The movement was led by Muslim preachers, most of them elders who had promised to protect their followers with Islamic amulets. Although there is no reason to believe they sought to establish an Islamic state or saw the movement as a jihad of the sword, the uprising did not lack a ritual dimension. For instance, it was planned to occur at the end of Ramadan, probably after the Laylat al-Qadr festival of AH 1250 (25 January 1835). The trial that followed revealed, through the testimony of participants, a network of Muslim practices: the celebration of Muslim holy days, daily prayers, the observance of food and sexual taboos, initiation rites, Qur’anic reading meetings, the teaching of the Arabic language, and the making of Muslim clothes and amulets. There is evidence that a strong process of conversion to Islam was under way at the time of the rebellion, particularly among Yoruba slaves and freedmen.
The brutal repression disrupted and dispersed the Muslim community. Hundreds of freedmen were deported back to Africa, and others willingly crossed the Atlantic to avoid continued police violence and ethnic discrimination; numerous slaves were separated and sold south to coffee plantations. Any blacks found with Muslim writings were immediately viewed as suspect. Following the abolition of slavery in 1888, in Bahia and elsewhere in Brazil, Muslim ex-slaves could still be found as isolated practitioners of their faith; some of them became famous for making amulets, which they sold to a clientele immersed in magical beliefs. But beyond this, Islam was unable to penetrate the African Brazilian community, who developed a syncretism of Catholicism and African ethnic religions.

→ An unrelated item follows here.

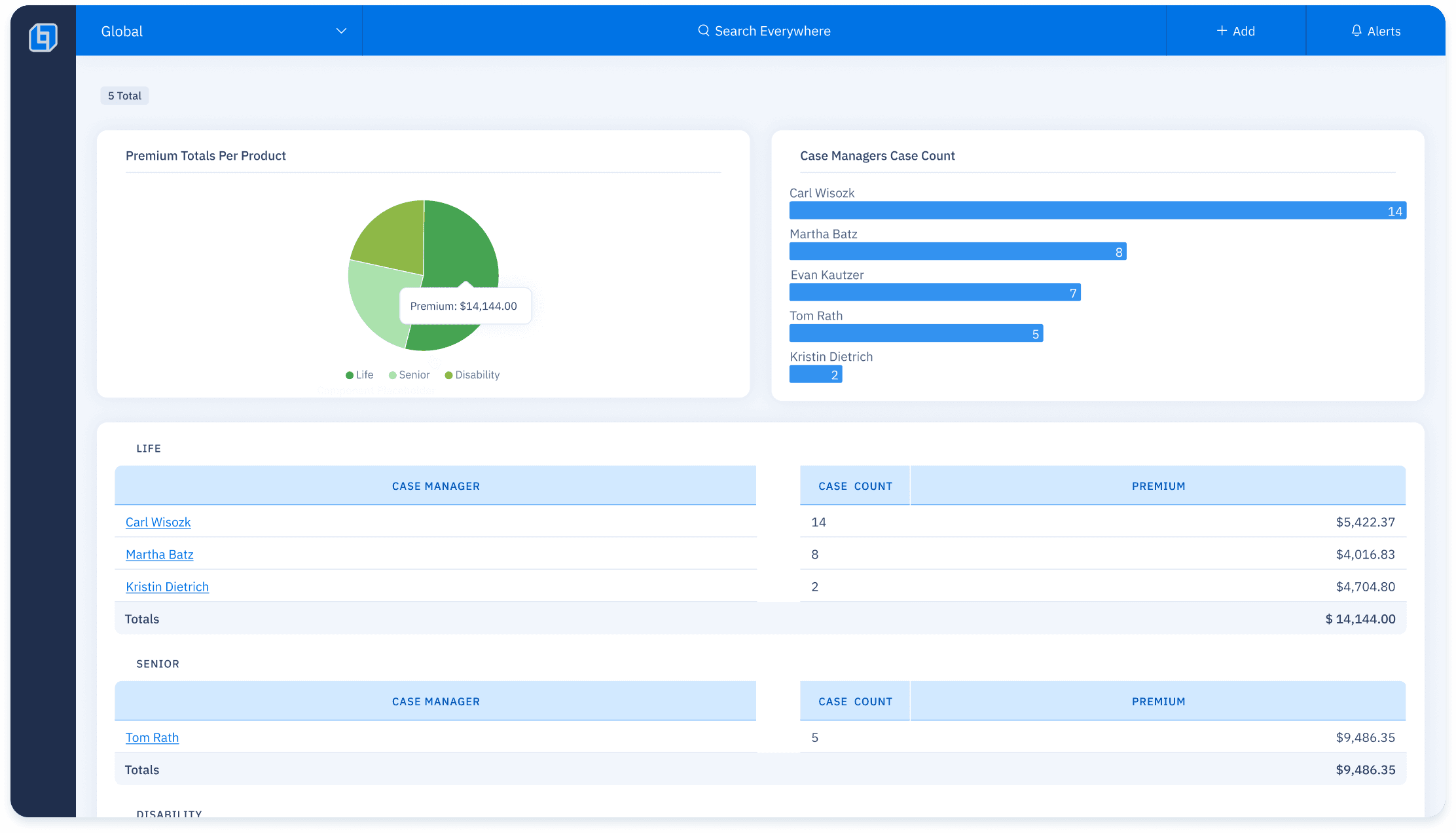Sort Life table by Premium header
The height and width of the screenshot is (833, 1456).
pos(1157,486)
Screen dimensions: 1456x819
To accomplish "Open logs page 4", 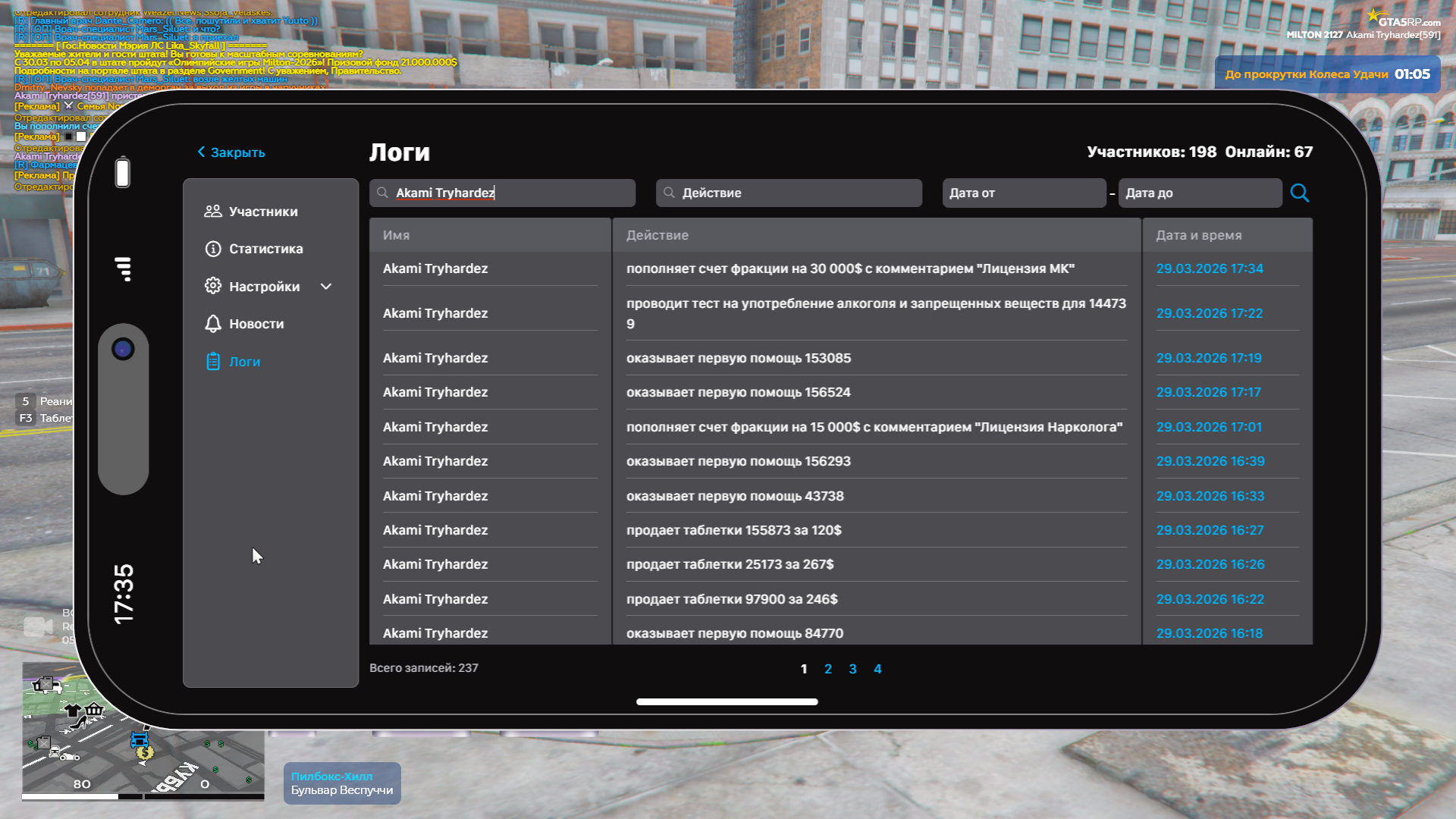I will point(877,669).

As the last African Muslims were disappearing at the turn of the century, Middle Eastern Muslims were arriving to Brazil in small numbers along with Christian immigrants from the Ottoman territories of Syria and Lebanon. Today, however, the great majority of Muslims in Brazil are descendants of Sunni Muslims who left Lebanon after World War II. Mostly engaged in commerce, some two hundred thousand (estimates vary widely) are concentrated in the greater Sao Paulo area, the economic heart of Brazil, where they continue to follow Muslim ways through mosques, Islamic centers, periodicals, and social clubs.
[See also Islam, article on Islam in the Americas.]
BIBLIOGRAPHY
Kent, Raymond. “African Revolt in Bahia, 24-25 January 1835.” Journal of Social History 3.4 (1970): 334-356.
Nina Rodrigues, Raimundo. Os africanos no Brasil. 4th ed. Sao Paulo, 1976.
Reis, Joao Jose. Slave Rebellion in Brazil: The Muslim Uprising of 1835 in Bahia. Translated by Arthur Brakel. Baltimore, 1993.